Please retype the data below in full.

Stored items from a collection:
- - -

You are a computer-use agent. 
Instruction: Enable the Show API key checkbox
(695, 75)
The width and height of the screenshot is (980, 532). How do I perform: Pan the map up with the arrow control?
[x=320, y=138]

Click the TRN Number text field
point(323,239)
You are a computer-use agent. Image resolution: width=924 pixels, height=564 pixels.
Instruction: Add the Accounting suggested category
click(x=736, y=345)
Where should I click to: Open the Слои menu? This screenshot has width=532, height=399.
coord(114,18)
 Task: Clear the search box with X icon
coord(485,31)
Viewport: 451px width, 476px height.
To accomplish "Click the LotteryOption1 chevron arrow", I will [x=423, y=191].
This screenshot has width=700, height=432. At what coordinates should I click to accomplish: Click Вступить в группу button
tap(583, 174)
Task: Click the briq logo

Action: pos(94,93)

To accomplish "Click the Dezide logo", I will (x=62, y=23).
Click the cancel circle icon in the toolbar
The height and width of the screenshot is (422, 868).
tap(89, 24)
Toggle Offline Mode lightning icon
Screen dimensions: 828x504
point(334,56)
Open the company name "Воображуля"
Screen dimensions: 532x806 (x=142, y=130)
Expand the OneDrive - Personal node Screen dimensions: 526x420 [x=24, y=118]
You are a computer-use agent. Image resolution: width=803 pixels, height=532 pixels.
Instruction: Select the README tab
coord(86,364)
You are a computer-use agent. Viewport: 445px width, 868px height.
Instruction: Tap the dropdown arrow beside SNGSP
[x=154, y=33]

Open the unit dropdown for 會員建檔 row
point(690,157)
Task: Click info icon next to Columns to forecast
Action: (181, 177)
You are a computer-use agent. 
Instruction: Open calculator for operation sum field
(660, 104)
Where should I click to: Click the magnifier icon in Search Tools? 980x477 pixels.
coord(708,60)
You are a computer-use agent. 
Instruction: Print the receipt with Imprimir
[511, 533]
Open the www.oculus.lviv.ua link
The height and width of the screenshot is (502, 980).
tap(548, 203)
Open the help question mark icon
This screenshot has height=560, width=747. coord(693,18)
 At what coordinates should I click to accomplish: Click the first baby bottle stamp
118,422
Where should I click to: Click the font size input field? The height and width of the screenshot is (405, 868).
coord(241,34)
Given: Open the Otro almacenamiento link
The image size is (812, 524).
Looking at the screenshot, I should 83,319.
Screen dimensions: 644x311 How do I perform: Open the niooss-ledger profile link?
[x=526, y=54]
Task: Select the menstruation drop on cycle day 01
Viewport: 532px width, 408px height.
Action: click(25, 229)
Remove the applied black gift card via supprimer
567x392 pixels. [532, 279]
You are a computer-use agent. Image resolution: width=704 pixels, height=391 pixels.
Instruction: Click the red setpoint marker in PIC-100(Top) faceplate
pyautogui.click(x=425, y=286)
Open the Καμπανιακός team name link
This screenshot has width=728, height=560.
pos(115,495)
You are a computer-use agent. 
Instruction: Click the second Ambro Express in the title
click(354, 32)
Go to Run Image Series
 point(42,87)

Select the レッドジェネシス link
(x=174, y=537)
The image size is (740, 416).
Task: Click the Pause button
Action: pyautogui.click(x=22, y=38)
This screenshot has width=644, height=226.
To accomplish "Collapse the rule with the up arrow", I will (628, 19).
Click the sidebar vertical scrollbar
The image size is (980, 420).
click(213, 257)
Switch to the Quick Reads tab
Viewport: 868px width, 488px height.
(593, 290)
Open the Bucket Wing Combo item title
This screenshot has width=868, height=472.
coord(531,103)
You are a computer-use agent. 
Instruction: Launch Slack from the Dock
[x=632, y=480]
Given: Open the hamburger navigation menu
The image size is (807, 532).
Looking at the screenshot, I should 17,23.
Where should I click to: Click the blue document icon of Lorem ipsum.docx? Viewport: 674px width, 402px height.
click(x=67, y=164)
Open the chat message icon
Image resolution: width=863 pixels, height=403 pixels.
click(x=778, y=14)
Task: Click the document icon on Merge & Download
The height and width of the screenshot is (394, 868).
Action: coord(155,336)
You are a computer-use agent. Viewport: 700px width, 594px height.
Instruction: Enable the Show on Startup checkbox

- - -

TASK ANSWER:
You are a computer-use agent. 
Instruction: Enable the Show API key checkbox
(695, 75)
The width and height of the screenshot is (980, 532). How do I perform: Pan the map up with the arrow control?
[x=320, y=138]

Click the TRN Number text field
point(323,239)
You are a computer-use agent. Image resolution: width=924 pixels, height=564 pixels.
Instruction: Add the Accounting suggested category
click(x=736, y=345)
Where should I click to: Open the Слои menu? This screenshot has width=532, height=399.
coord(114,18)
 Task: Clear the search box with X icon
coord(485,31)
Viewport: 451px width, 476px height.
To accomplish "Click the LotteryOption1 chevron arrow", I will [x=423, y=191].
This screenshot has width=700, height=432. At what coordinates should I click to accomplish: Click Вступить в группу button
tap(583, 174)
Task: Click the briq logo

Action: pos(94,93)

To accomplish "Click the Dezide logo", I will (x=62, y=23).
Click the cancel circle icon in the toolbar
The height and width of the screenshot is (422, 868).
tap(89, 24)
Toggle Offline Mode lightning icon
Screen dimensions: 828x504
point(334,56)
Open the company name "Воображуля"
Screen dimensions: 532x806 (x=142, y=130)
Expand the OneDrive - Personal node Screen dimensions: 526x420 [x=24, y=118]
You are a computer-use agent. Image resolution: width=803 pixels, height=532 pixels.
Instruction: Select the README tab
coord(86,364)
You are a computer-use agent. Viewport: 445px width, 868px height.
Instruction: Tap the dropdown arrow beside SNGSP
[x=154, y=33]

Open the unit dropdown for 會員建檔 row
point(690,157)
Task: Click info icon next to Columns to forecast
Action: (181, 177)
You are a computer-use agent. 
Instruction: Open calculator for operation sum field
(660, 104)
Where should I click to: Click the magnifier icon in Search Tools? 980x477 pixels.
coord(708,60)
You are a computer-use agent. 
Instruction: Print the receipt with Imprimir
[511, 533]
Open the www.oculus.lviv.ua link
The height and width of the screenshot is (502, 980).
tap(548, 203)
Open the help question mark icon
This screenshot has height=560, width=747. coord(693,18)
 At what coordinates should I click to accomplish: Click the first baby bottle stamp
118,422
Where should I click to: Click the font size input field? The height and width of the screenshot is (405, 868).
coord(241,34)
Given: Open the Otro almacenamiento link
The image size is (812, 524).
Looking at the screenshot, I should 83,319.
Screen dimensions: 644x311 How do I perform: Open the niooss-ledger profile link?
[x=526, y=54]
Task: Select the menstruation drop on cycle day 01
Viewport: 532px width, 408px height.
Action: click(25, 229)
Remove the applied black gift card via supprimer
567x392 pixels. [532, 279]
You are a computer-use agent. Image resolution: width=704 pixels, height=391 pixels.
Instruction: Click the red setpoint marker in PIC-100(Top) faceplate
pyautogui.click(x=425, y=286)
Open the Καμπανιακός team name link
This screenshot has width=728, height=560.
pos(115,495)
You are a computer-use agent. 
Instruction: Click the second Ambro Express in the title
click(354, 32)
Go to Run Image Series
 point(42,87)

Select the レッドジェネシス link
(x=174, y=537)
The image size is (740, 416).
Task: Click the Pause button
Action: pyautogui.click(x=22, y=38)
This screenshot has width=644, height=226.
To accomplish "Collapse the rule with the up arrow", I will (628, 19).
Click the sidebar vertical scrollbar
The image size is (980, 420).
click(213, 257)
Switch to the Quick Reads tab
Viewport: 868px width, 488px height.
(593, 290)
Open the Bucket Wing Combo item title
This screenshot has width=868, height=472.
coord(531,103)
You are a computer-use agent. 
Instruction: Launch Slack from the Dock
[x=632, y=480]
Given: Open the hamburger navigation menu
The image size is (807, 532).
Looking at the screenshot, I should 17,23.
Where should I click to: Click the blue document icon of Lorem ipsum.docx? Viewport: 674px width, 402px height.
click(x=67, y=164)
Open the chat message icon
Image resolution: width=863 pixels, height=403 pixels.
click(x=778, y=14)
Task: Click the document icon on Merge & Download
The height and width of the screenshot is (394, 868).
Action: coord(155,336)
You are a computer-use agent. Viewport: 700px width, 594px height.
Instruction: Enable the Show on Startup checkbox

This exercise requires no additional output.